According to the provisions of the Notice on Income Tax Related to Enterprise Merger and Separation (Guo Shui Fa [2000]1KLOC-0/9), the merged enterprise shall be regarded as the income from asset transfer obtained from the fair value transfer and disposal of all assets, and shall pay income tax according to law. The losses of the merged enterprise in the previous year shall not be carried forward to the merged enterprise to make up. When the merged enterprise accepts the related assets of the merged enterprise, it can determine the cost according to the value confirmed by the evaluation. Shareholders of the merged enterprise obtain the equity of the merged enterprise as liquidation distribution. ? Specifically, the tax treatment methods of both parties are as follows:

1, tax treatment of merged enterprises. No matter how it is handled in accounting, it is required to calculate the income from property transfer for the merged enterprise, that is, the cash and other costs paid by the merged enterprise for the merger MINUS the tax cost of the net assets of the merged enterprise on the base date, and the income from property transfer is included in the taxable income of the current period. If the merged enterprise has uncompensated losses before the merger, it can be offset by the income from property transfer, and the balance should be subject to enterprise income tax. Losses that are insufficient to make up shall not be carried forward to the merged enterprise for making up.

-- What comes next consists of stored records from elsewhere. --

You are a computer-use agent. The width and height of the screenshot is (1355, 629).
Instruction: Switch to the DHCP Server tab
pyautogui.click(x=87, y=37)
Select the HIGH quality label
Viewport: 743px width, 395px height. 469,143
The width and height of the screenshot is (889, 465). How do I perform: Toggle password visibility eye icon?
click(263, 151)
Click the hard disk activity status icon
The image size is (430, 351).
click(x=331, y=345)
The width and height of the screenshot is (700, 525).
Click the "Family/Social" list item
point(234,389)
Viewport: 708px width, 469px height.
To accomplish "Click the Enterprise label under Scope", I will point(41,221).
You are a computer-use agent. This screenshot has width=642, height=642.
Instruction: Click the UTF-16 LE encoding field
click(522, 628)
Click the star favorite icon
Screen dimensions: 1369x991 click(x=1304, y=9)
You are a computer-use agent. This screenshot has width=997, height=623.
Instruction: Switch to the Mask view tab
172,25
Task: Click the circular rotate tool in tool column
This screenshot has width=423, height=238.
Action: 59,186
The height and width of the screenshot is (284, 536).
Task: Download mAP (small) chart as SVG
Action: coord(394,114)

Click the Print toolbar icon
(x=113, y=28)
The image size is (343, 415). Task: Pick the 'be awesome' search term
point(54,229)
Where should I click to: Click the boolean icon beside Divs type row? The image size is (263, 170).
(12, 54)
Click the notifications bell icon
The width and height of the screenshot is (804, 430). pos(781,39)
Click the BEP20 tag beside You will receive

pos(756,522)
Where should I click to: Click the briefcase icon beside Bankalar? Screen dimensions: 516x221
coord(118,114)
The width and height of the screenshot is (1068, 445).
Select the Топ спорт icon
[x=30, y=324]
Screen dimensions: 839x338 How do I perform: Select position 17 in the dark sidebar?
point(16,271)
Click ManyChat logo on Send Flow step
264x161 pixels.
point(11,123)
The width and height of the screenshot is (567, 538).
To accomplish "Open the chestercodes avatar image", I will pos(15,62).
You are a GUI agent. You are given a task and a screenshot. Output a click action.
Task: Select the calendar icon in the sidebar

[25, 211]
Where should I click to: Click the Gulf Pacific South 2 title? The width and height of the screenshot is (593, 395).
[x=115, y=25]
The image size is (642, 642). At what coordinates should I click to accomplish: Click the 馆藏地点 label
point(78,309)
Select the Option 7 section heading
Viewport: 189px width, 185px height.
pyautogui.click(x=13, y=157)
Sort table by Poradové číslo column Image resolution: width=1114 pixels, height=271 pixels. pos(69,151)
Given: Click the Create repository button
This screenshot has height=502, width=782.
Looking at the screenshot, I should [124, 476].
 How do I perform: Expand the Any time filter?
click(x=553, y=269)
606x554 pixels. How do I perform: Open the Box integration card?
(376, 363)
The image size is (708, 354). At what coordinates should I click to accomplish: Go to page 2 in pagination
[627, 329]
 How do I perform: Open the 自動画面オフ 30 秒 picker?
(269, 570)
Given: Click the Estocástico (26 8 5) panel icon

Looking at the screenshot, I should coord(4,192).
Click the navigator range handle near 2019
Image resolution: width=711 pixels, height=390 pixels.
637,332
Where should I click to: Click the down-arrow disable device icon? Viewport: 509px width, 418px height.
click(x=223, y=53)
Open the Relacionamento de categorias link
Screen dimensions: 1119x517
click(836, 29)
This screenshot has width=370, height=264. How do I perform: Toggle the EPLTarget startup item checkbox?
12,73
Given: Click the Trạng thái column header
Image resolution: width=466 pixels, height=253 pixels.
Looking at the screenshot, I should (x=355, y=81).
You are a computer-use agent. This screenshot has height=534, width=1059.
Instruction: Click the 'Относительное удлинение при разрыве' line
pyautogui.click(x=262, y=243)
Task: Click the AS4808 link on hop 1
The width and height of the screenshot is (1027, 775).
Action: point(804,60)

2. Tax treatment of the merged enterprise. If the consolidated price paid by the merged enterprise includes non-cash assets, the non-cash assets shall be treated as sales and income tax shall be paid. In addition, there is no obligation to pay income tax. At the same time, when the merged enterprise accepts the assets of the merged enterprise, it can determine the cost according to the value confirmed by the evaluation.

(2) Tax-free merger

If the enterprise reorganization meets the following conditions at the same time, the special tax treatment provisions shall apply: (1) It has a reasonable commercial purpose, and its main purpose is not to reduce, exempt or delay the payment of taxes. (2) The proportion of assets or equity of the acquired, merged or split part conforms to the proportion stipulated in the tax law. (3) The original substantive business activities of the restructured assets will not be changed within 12 months after the reorganization of the enterprise. (4) The proportion of equity payment involved in the consideration of the restructuring transaction conforms to the provisions of the tax law. (5) The original major shareholder who has made equity payment during enterprise reorganization shall not transfer the acquired equity within 12 months after reorganization. Tax-free merger is only applicable to business combinations that meet certain conditions, that is, business combinations in which the amount of non-equity payment is not higher than 20% of the face value of paid equity, which can basically be classified as stock exchange merger. Relevant tax treatment measures are as follows:

1, tax treatment of the merged enterprise. The merged enterprise does not confirm the gains or losses of all assets transfer, and does not calculate and pay income tax. All enterprise income tax matters before the merger of the merged enterprise shall be borne by the merged enterprise. If the losses in the previous year did not exceed the statutory compensation period, the merged enterprise can continue to make up for them with the income related to the assets of the merged enterprise in the following years. Specifically, it is calculated according to the following formula: the income that can make up the losses of the merged enterprise in a tax year = the income of the merged enterprise before making up the losses in a tax year? The fair value of the net assets of the merged enterprise? The fair value of all the net assets of the merged enterprise after the merger.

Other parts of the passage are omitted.